2.烘干、泡盐酸:烤箱中烘干,然后再浸入5%稀盐酸中12小时以除去脏物、铅、砷等物。

3.刷洗、烘干:12小时后立即用自来水冲洗,再用洗涤剂刷洗,自来水冲干净后用烤箱烘干。

4.泡酸、清洗:用清洁液(重铬酸钾120g:浓硫酸200ml:蒸馏水1000ml)浸泡12小时,然后从酸缸内捞出器皿用自来水冲洗15次,最后蒸馏水冲洗3-5次和用双蒸水过3次。

5.烘干、包装:洗干净后先烘干,然后用牛皮纸(油光纸)包装。

6.高压消毒:包装好的器皿装入高压锅内盖好盖子,打开开关和安全阀,当蒸气成直线上升时,关闭安全阀,当指针指向15磅时,维持20-30分钟。

7.高压消毒后烘干

二、旧的玻璃器皿的洗消:

1.刷洗、烘干:使用过的玻璃器皿可直接泡入来苏尔液或洗涤剂溶液中,泡过来苏尔溶液(洗涤剂)的器皿要用清水刷洗干净,然后烘干。

2.泡酸、清洗:烘干后泡入清洁液(酸液),12小时后从酸缸内捞出器皿立即用自来水冲洗(避免蛋白质干涸后粘附于玻璃上难以清洗),再用蒸馏水冲洗3次。

3.烘干、包装:洗干净的器皿烘干后取出用牛皮纸(油光纸)等包装,以便于消毒储存及防止灰尘和再次被污染。

4.高压消毒:包装好的器皿装入高压锅内,盖好盖子,打开开关和安全阀,随着温度的上升安全阀冒出蒸气,当蒸气成直线冒出3-5分钟后,关闭安全阀,气压表指数随之上升,当指针指向15磅时,调节电开关维持20-30分钟即可。(玻璃培养瓶消毒前可将胶帽轻轻盖上)

5.烘干备用:因为高压消毒后器皿会被蒸气打湿,所以要放入烤箱内烘干备用。

金属器械洗消:

金属器皿不能泡酸,洗消时可先用洗涤剂刷洗,后用自来水冲干净,然后用75%酒精擦拭,再用自来水,然后用蒸馏水冲洗,再烘干或空气中晾干。放入铝制盒内包装好在高压锅内15磅高压(30分钟)消毒,再烘干备用。

橡胶和塑料:

橡胶和制品通常处理方法是:先用洗涤剂洗刷干净,再分别用自来水和蒸馏水冲干净,再用烤箱烘干,然后根据不同品质进行如下的处理程序:

1. 针式滤器帽不能泡酸液,用NaOH泡6-12小时,或者煮沸20分钟,在包装之前要装好滤膜两张,安装滤膜时注意光面朝上(凹向上),然后将螺旋稍微拧松一些,放入铝盒中在高压锅内15磅30分钟消毒,再烘干备用。注意在超净台内取出使用时应该立即将螺旋旋紧。
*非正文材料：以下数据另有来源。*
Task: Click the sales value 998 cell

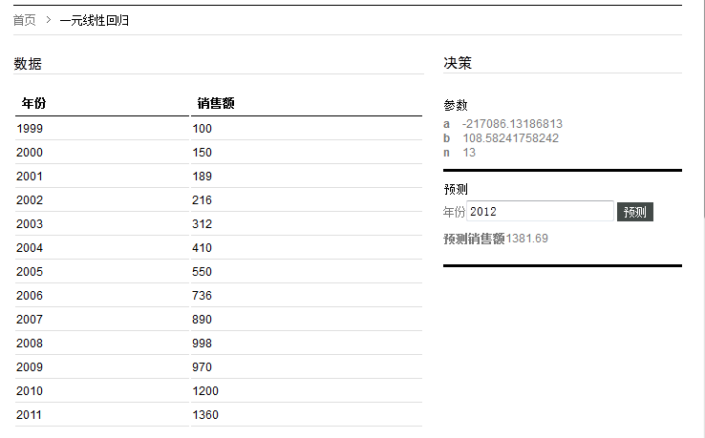Action: (203, 344)
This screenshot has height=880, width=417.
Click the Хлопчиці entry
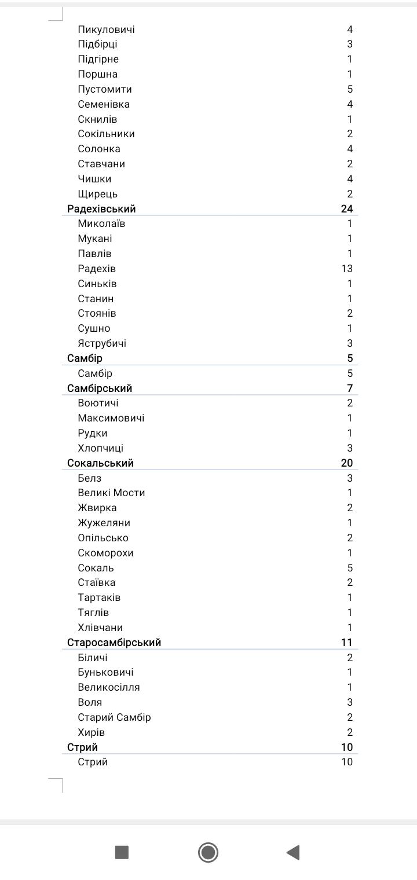[x=101, y=448]
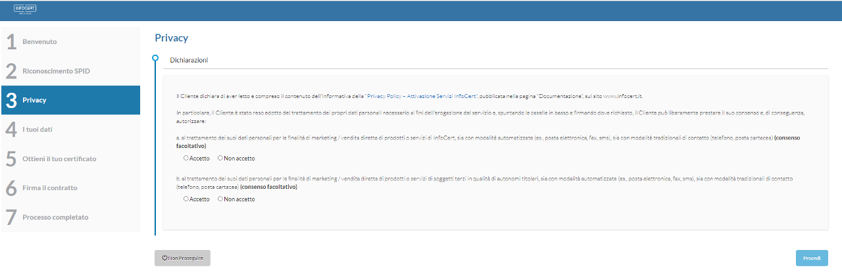
Task: Select Accetto for third-party marketing consent
Action: (x=186, y=199)
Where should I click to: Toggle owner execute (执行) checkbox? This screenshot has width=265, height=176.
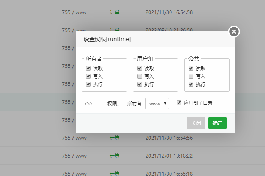click(88, 84)
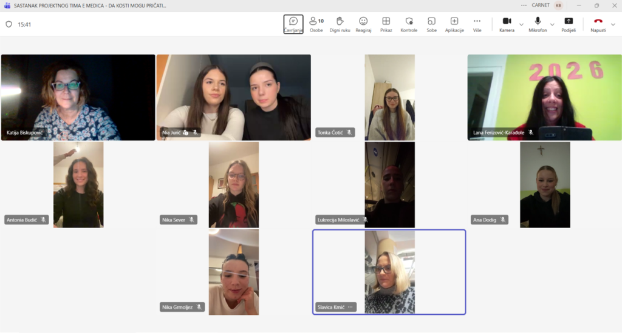Open the Više more actions menu
Screen dimensions: 622x333
[x=477, y=24]
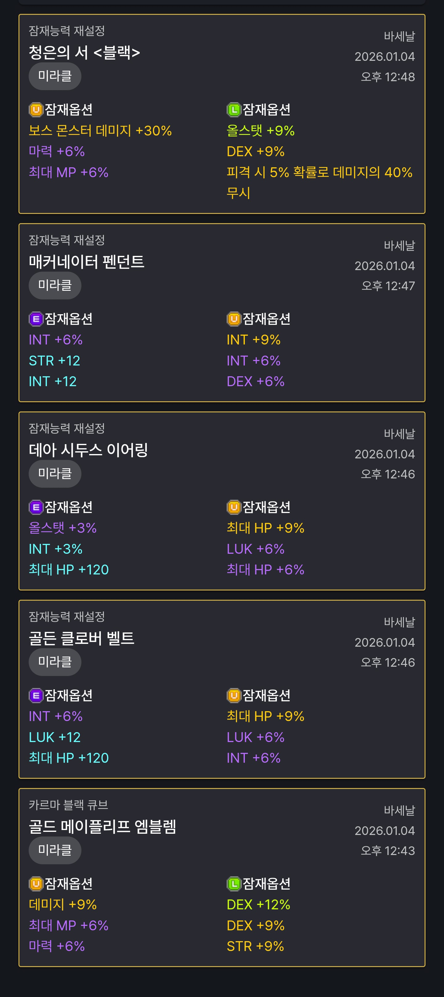Tap the 미라클 tag under 골드 메이플리프 엠블렘

[55, 850]
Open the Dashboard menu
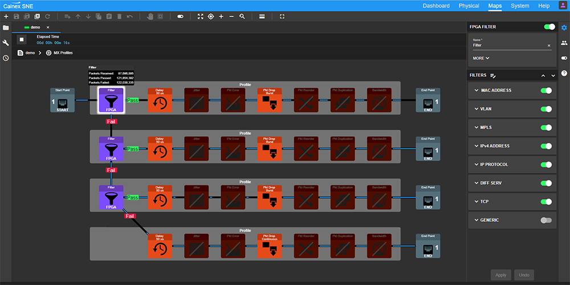The height and width of the screenshot is (285, 570). pyautogui.click(x=435, y=6)
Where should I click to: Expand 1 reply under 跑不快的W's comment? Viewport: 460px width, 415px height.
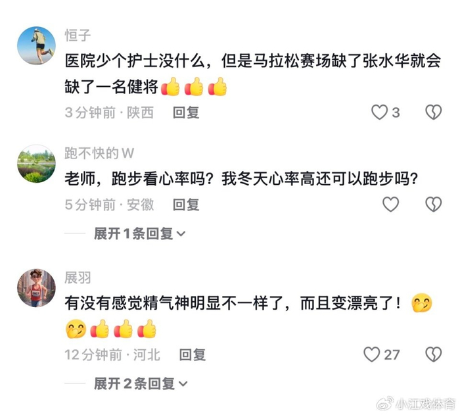tap(139, 233)
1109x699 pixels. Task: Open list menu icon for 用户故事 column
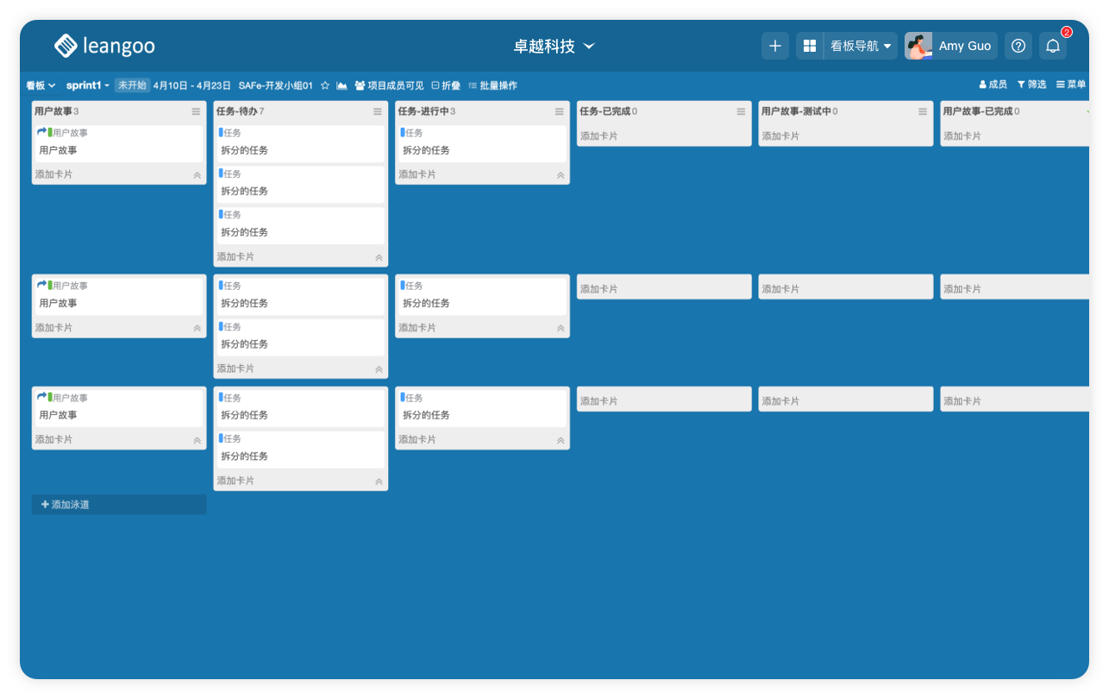pyautogui.click(x=196, y=111)
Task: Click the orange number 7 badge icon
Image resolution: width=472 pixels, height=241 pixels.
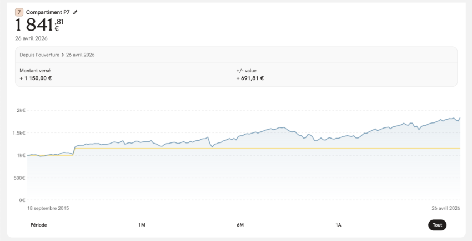Action: 19,12
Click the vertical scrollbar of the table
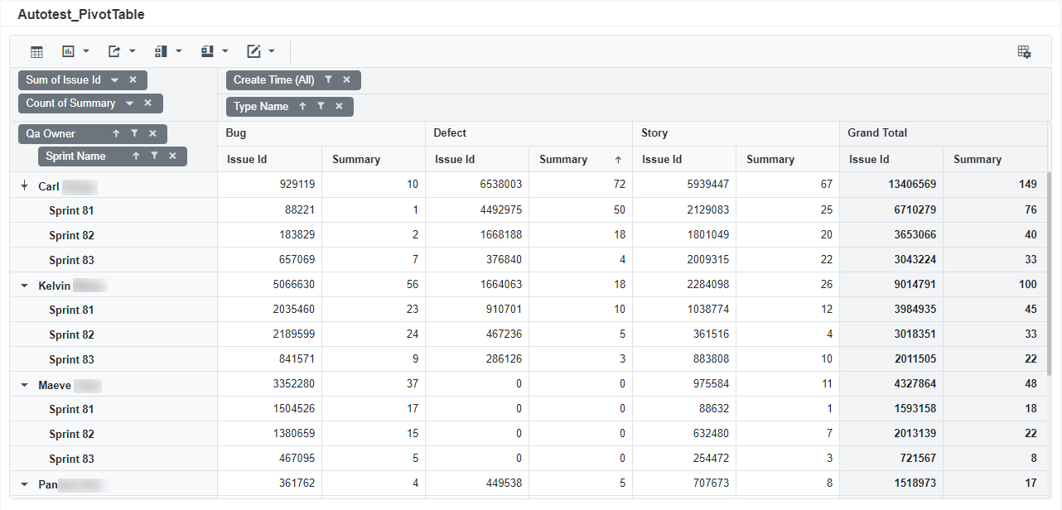Image resolution: width=1062 pixels, height=510 pixels. click(x=1050, y=273)
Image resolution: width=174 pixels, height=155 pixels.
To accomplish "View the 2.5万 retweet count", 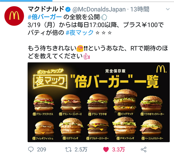I will tap(81, 150).
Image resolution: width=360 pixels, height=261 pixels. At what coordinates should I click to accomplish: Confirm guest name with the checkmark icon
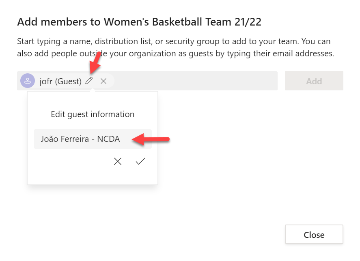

2. 胶塞烘干后用2%氢氧化钠溶液煮沸30分钟(用过的胶塞只要用沸水处理30分钟),自来水洗净,烘干。然后再泡入盐酸液30分钟,再用自来水,蒸馏水,三蒸水洗净,烘干。最后装入铝盒内高压消毒,烘干备用。

3. 胶帽,离心管帽烘干后只能在2%氢氧化钠溶液中浸泡6-12小时(切记时间不能过长),自来水洗净,烘干。然后再泡入盐酸液30分钟,再用自来水,蒸馏水,三蒸水洗净,烘干。最后装入铝盒内高压消毒,烘干备用。

4. 胶头可用75%酒精浸泡5分钟,然后紫外照射后使用即可。

5. 塑料培养瓶,培养板,冻存管:


6. 其他消毒方法:有的物品既不能干燥消毒,又不能蒸气消毒,可用70%酒精浸泡消毒。塑料培养皿打开盖子,放在超净台台面上,直接暴露在紫外线下消毒。也可用氧化乙烯消毒塑料制品,消毒后需要用2—3周时间洗除残留的氧化乙烯。用20000—100000rad的r射线消毒塑料制品效果最好。

为了防止清洗器材已消毒与末消毒发生混淆,可在纸包装后,用密写墨水作好标记。其法即用沾水笔或毛笔沾以密写墨水,在包装纸上作一记号,平时这种墨水不带痕迹,一经高温,即出现字迹,从而可以判定它们是否消毒。密写墨水的配制:氯化钻(CoC12•6H2o)2g,30%盐酸10m1,蒸馏水88m1。

注意事项:

1. 严格执行高压锅的操作规程:高压消毒时,先检查锅内是否有蒸馏水,以防高压时烧干,水不能过多因为其将使空气流畅受阻,会降低高压消毒效果。检查安全阀是否通畅,以防高压时爆炸。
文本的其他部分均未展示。